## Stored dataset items
● ● ● ● ●

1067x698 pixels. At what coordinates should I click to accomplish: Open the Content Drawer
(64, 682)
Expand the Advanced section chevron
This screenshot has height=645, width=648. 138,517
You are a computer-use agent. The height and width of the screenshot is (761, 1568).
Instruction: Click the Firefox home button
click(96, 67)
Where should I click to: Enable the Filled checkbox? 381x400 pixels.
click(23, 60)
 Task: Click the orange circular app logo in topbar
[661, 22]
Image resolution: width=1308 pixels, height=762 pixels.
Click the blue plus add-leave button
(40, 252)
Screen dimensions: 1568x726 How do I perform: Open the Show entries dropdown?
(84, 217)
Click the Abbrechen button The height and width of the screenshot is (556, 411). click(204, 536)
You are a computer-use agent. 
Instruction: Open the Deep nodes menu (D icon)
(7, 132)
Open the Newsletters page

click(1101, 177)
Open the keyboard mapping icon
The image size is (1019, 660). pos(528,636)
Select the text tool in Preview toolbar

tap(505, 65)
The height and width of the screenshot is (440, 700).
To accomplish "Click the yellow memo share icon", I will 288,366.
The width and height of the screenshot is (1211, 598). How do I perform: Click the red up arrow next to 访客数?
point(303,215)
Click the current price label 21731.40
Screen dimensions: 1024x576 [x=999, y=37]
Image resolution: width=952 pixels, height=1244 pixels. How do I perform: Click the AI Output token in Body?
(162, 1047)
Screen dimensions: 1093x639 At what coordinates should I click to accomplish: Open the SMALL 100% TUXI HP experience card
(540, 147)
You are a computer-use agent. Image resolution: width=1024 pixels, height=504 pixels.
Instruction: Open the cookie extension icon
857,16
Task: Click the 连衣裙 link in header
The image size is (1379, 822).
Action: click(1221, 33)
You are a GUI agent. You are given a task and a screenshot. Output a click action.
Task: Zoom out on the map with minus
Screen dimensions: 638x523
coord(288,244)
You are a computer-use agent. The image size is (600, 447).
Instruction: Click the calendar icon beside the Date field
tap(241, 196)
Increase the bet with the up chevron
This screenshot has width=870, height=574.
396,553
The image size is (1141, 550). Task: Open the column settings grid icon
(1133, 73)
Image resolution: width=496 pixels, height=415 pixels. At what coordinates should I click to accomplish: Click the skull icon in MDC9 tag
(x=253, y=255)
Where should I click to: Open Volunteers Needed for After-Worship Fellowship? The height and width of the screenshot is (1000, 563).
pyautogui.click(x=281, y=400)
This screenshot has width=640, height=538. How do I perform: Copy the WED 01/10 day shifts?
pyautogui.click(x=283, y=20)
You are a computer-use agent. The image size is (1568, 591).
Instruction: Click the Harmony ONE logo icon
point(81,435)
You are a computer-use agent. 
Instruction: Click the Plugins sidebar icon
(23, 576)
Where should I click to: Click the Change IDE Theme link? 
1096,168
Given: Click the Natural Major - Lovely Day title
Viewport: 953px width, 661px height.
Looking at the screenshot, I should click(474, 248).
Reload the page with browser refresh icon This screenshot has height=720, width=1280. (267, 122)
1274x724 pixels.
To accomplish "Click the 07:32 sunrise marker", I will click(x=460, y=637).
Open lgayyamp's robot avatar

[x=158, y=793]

● ● ● ● ●

## Description of the task
Starting from the line containing "Given: Click the" and ending with the final line of the data, reproduce each line exactly as it appears, including no other lines.

## Task response
Given: Click the Natural Major - Lovely Day title
Viewport: 953px width, 661px height.
Looking at the screenshot, I should click(474, 248).
Reload the page with browser refresh icon This screenshot has height=720, width=1280. (267, 122)
1274x724 pixels.
To accomplish "Click the 07:32 sunrise marker", I will click(x=460, y=637).
Open lgayyamp's robot avatar

[x=158, y=793]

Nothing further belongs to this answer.